Perséfone levantou subitamente. Tapou a boca ao perceber que gritava. Já era noite e Armand e Marius entraram correndo no quarto em que ela estava. Lágrimas de nanquim desciam por seu rosto e manchavam a túnica branca de dormir. "Queimem a bruxa" a voz em sua cabeça entoava e ela repitia sem perceber. Falava em um latim fluente, o latim dos padres, latim dos monges, latim de seu captores, dos assassinos de suas irmãs. Balançava seu corpo para frente e para trás freneticamente até que esqueceu de respirar. Armand sentou na cama, aninhando-a em seu colo e Marius ficou ao lado dos dois:
   -Perséfone! Perséfone olha para mim, olhe! Sou eu, Amadeo. Calma. Tá tudo bem.- ela puxou o ar com força tentando fazê-lo voltar para si. Tossiu. Soluçou mais algumas lágrimas e se acalmou.
   - Amadeo, deixe-a respirar.- o ruivo percebeu que a abraçava com força. Soltou-a. A menina desabou no chão de madeira, não por atenção mas por puro desespero. Estava ajoelhada, encolhia-se.
   - Façam parar! Por favor façam parar!
   Ela tinha os punhos cerrados e golpeava a própria cabeça. Marius segurou as mãozinhas antes que ela se machucasse e pediu que Amadeo ficasse na frente dela, que tentasse acalma-la. Quando ela conseguiu se recompor estava envergonhadíssima. Desculpou-se algumas centenas de vezes. Marius decidiu que seria melhor se ela se lavasse e que tentasse se recompor. Disse que ela teria algumas tarefas a fazer para tentar distrair sua mente. Ela concordou e passou alguns minutos no banheiro. Esfregava seu corpo com a bucha de forma compulsiva até sangrar. Vestiu um moletom simples que deveria cobrir seu corpo machucado. Foi para a sala, Armand tinha deixado um coração ovelha em um prato para ela e Marius a esperava ao lado de Sibelli com duas enormes espadas Vikings:
     -Vai ensiná-la a lutar, podem ficar no jardim e tentem não quebrar nada.
     - Sim senhor.- disse Perséfone sorrindo.- Será um prazer ensiná-la Sibelli e peço se possível que depois me ensine a tirar aquelas notas tão preciosas do piano.
      A mais nova concordou e elas se dirigiram ao jardim onde passaram horas. Todas as noites Perséfone passaria horas treinando aquela garotinha frágil até à exaustão. Somente quando terminavam ela se alimentava.

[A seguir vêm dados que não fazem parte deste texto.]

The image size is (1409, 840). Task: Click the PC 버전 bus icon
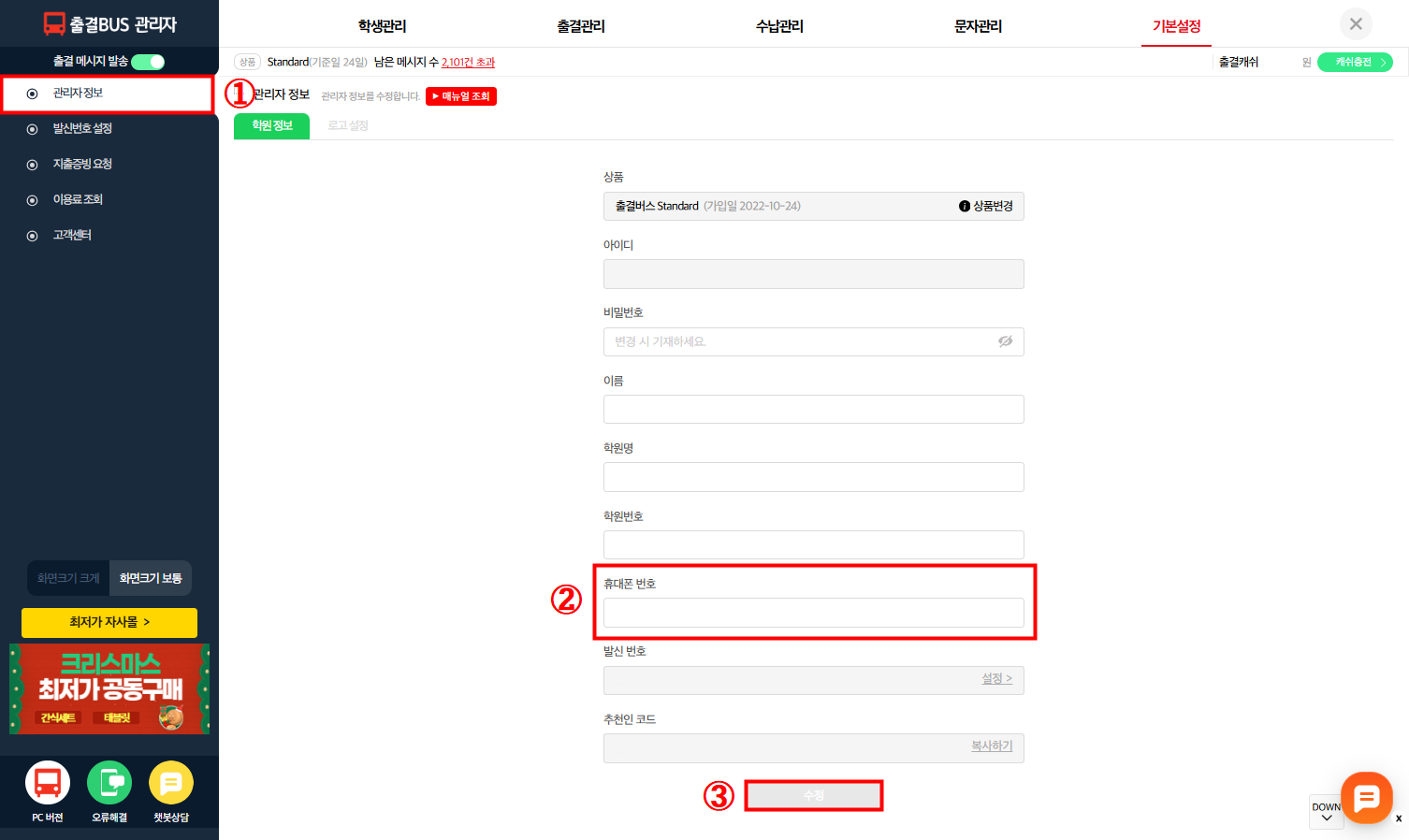pos(48,783)
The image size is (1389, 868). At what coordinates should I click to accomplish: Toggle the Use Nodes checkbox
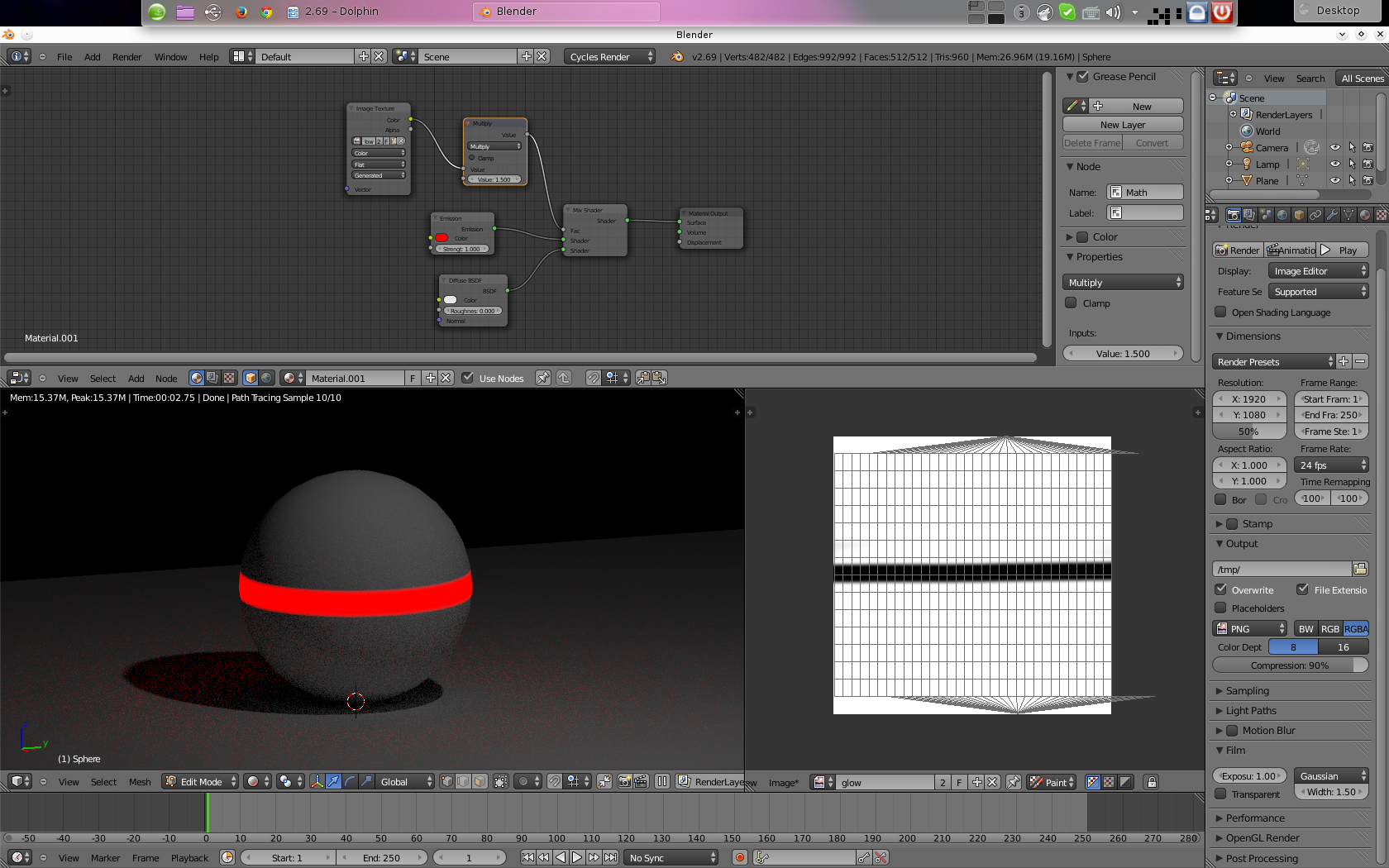pos(468,378)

    Às vezes ela escapulia da casa seguindo secretamente Armand até uma capela onde ele guardava ícones esculpidos em madeira. Ela o admirava trabalhar na manutenção das estátuas. Amava a cor que os cabelos cobre ficavam quando iluminados pela luz amarelada que pendia do teto. Às vezes ela saía para bares para tentar se sentir uma garota normal e embriagava-se com uísque, vinho, licor, vodka ou cerveja. Em uma noite ela caminhou tonta e cambaleante até a capela para ver Armand que claramente notou sua presença. O cheiro de álcool intoxicava-a. Levou-a para casa. Claro que não deixou os pequenos verem ela daquele jeito e claro que precisou implorar a Marius que não tomasse decisões precipitadas. Claro que ele não foi ouvido.
   O ruivo foi enxotado do quarto da menina e da porta só pode ouvi-la chorando e gritando palavras desconexas. Marius falava baixo, mantinha a compostura mesmo nesses momentos. Apesar de estar gritando, ela o adorava. Apesar de tê-lo irritado, ela o adorava. Os gritos pararam, ela se aquietara, apenas aquele choro insuportável e o barulho da antiga vara dos professores soando no ar e batendo na pele humana dela. Armand queria entrar, quis deter Marius mas o próprio Loiro se deteve antes que seu aprendiz tomasse qualquer providência. Abriu a porta e saiu do quarto. A menina estava na cama. Chorava baixinho não chegando a soluçar, apenas deixava que suas lágrimas caíssem:
    -Eu me odeio!- ela protestou quando Armand entrou no quarto. As vestes dela sujas de sangue nas cochas. O ruivo se aproximou, sentando ao lado dela. Parecia mais sóbria. Carregou-a como fazia antigamente, levou-a até o banheiro onde colocou-a debaixo da água fria.
    - Tudo bem anjo, nós não odiamos você, não se odeie.